* **Your objective**
Give the number of lines in the data below containing the word "arrow", with no other text.

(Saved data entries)
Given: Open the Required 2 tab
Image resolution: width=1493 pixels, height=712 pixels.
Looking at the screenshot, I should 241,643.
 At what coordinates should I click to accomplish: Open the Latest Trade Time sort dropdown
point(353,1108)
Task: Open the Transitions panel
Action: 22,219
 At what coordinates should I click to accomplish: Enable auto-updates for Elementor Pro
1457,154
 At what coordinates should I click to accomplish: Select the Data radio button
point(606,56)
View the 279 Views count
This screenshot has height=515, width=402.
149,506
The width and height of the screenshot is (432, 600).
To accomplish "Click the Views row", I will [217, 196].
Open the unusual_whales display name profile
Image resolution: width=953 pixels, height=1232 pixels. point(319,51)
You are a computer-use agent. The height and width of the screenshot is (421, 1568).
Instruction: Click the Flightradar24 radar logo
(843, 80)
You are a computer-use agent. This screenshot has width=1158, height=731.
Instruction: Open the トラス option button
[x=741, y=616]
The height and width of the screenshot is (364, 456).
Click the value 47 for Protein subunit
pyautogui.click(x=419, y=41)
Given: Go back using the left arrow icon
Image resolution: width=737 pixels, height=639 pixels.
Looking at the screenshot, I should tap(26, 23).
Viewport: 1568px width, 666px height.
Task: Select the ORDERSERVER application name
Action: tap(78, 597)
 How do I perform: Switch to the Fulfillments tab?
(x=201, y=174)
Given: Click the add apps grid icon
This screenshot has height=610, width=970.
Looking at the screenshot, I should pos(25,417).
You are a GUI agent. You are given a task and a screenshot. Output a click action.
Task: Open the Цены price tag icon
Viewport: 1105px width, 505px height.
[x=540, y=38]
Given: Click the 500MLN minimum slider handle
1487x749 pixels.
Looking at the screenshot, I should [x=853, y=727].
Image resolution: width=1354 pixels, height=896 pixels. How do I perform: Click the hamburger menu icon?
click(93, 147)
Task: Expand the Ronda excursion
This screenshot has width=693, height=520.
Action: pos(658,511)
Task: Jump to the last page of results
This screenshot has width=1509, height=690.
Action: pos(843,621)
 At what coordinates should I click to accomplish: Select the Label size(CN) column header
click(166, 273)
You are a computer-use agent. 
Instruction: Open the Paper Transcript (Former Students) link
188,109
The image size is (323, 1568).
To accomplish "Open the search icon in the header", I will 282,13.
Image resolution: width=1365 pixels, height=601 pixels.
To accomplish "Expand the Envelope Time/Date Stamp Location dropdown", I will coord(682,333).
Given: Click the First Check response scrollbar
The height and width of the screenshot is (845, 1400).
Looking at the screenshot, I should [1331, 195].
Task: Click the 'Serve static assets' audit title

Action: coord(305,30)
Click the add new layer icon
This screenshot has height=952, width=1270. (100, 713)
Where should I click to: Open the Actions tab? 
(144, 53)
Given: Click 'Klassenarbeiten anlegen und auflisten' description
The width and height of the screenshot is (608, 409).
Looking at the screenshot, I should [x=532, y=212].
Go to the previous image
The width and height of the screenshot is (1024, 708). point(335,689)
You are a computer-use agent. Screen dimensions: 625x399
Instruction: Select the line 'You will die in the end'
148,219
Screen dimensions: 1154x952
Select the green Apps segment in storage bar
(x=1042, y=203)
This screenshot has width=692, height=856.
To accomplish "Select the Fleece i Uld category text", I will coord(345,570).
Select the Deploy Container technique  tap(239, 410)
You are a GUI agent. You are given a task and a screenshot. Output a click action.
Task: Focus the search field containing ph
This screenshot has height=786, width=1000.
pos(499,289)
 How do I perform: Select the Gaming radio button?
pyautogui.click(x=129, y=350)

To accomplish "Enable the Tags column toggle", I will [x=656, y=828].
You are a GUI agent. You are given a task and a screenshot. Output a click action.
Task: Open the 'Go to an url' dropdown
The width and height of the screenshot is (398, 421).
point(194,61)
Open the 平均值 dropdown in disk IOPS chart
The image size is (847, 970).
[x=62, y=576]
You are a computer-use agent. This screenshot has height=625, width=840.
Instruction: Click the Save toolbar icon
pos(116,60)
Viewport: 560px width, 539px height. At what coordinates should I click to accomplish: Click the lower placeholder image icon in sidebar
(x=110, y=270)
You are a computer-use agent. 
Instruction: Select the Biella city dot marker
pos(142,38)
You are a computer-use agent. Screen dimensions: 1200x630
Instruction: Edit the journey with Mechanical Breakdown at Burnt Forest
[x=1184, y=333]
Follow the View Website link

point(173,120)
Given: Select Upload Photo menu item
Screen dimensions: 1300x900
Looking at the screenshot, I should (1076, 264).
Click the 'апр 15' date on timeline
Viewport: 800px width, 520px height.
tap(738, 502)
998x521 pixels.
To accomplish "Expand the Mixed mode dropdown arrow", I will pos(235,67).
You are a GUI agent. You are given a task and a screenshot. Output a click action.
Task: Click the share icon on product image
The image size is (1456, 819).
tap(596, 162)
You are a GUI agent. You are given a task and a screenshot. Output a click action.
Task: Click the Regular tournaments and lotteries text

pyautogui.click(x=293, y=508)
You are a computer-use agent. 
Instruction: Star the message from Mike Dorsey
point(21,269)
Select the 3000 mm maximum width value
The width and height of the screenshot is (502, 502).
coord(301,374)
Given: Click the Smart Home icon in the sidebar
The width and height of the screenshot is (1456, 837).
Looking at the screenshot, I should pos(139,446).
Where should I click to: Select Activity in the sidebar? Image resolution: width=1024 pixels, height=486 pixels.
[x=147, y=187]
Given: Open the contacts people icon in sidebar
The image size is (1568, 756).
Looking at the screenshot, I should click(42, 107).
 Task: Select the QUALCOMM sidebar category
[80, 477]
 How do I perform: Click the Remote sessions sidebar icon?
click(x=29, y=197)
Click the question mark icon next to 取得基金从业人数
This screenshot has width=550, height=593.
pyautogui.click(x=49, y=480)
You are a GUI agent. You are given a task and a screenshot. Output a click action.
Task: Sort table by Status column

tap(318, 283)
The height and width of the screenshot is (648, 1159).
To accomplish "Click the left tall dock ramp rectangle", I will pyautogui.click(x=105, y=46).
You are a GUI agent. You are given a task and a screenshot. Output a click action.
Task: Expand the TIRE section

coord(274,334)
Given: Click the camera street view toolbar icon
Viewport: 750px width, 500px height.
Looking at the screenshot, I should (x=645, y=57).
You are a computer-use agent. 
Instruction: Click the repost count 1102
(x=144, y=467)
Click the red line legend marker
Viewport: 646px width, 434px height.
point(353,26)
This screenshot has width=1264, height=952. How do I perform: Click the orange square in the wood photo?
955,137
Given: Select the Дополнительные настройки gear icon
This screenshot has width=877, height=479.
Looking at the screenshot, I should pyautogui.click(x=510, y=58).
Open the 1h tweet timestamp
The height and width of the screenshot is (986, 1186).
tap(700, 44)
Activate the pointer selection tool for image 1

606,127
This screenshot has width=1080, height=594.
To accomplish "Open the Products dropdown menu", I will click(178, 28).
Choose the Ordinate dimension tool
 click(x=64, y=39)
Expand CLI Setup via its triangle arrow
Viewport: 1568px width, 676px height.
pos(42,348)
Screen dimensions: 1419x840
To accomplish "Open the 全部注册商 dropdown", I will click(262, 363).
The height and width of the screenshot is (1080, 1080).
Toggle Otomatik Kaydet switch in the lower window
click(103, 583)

* **Final answer**
3